Desert ridge-fruited mallee

Scientific classification
- Kingdom: Plantae
- Clade: Embryophytes
- Clade: Tracheophytes
- Clade: Spermatophytes
- Clade: Angiosperms
- Clade: Eudicots
- Clade: Rosids
- Order: Myrtales
- Family: Myrtaceae
- Genus: Eucalyptus
- Species: E. capitanea
- Binomial name: Eucalyptus capitanea L.A.S.Johnson & K.D.Hill

= Eucalyptus capitanea =

- Genus: Eucalyptus
- Species: capitanea
- Authority: L.A.S.Johnson & K.D.Hill |

Species of eucalyptus

Eucalyptus capitanea, commonly known as the desert ridge-fruited mallee, is a species of mallee that is endemic to South Australia. It often has rough, flaky bark on the lower part of the trunk, smooth bark above, lance-shaped adult leaves, ribbed, oval flower buds in groups of seven, cream-coloured flowers and ribbed, urn-shaped fruit.

==Description==
Eucalyptus capitanea is a mallee that typically grows to a height of 4 m. It has smooth greyish to brownish bark but often has rough, loose flaky bark on the lower part of the trunk. The leaves on young plants and on coppice regrowth are lance-shaped to egg-shaped, dull to bluish green at first and have a petiole. Adult leaves are lance-shaped, 70-130 mm long, 14-45 mm wide and the same glossy green on both sides. The flower buds are arranged in groups of seven in leaf axils on a peduncle 18-27 mm long, the individual buds on a pedicel 2-6 mm long.
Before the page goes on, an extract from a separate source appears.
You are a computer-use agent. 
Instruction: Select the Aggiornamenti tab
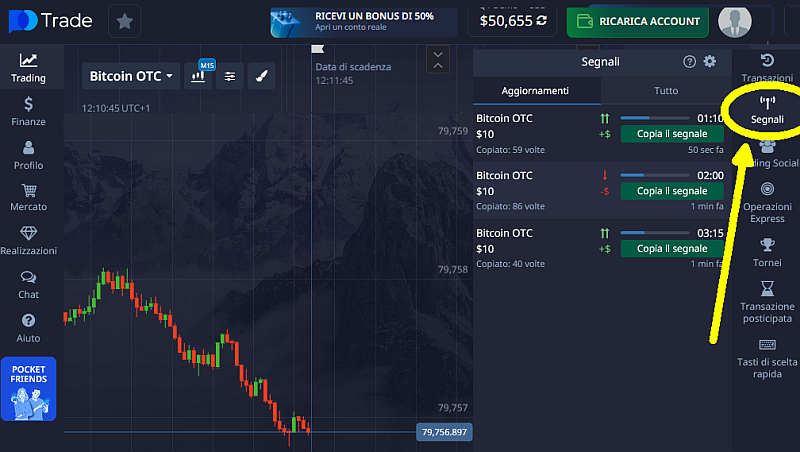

Mature buds are oval and prominently ribbed, 9-22 mm long, 6-9 mm wide with a conical or beaked operculum about the same length as the floral cup. The fruit are woody, urn-shaped capsules 15-22 mm long, 12-15 mm wide and prominently ribbed with the valves enclosed below the rim.

==Taxonomy and naming==
Eucalyptus capitanea was first formally described in 2001 by Lawrie Johnson and Ken Hill from a specimen collected in 1984 by Ian Brooker near Koonibba . The description was published in the journal Telopea. The specific epithet (capitanea) is a Latin word meaning "chief in size" or "large", referring to the size of the leaves, flower buds and fruit compared to those of E. incrassata.

==Distribution and habitat==
This eucalypt grows in mallee vegetation on and between red sand dunes. It is found between the Great Victoria Desert and the western edge of the Gawler Ranges, especially in the Yumbarra Conservation Park in South Australia.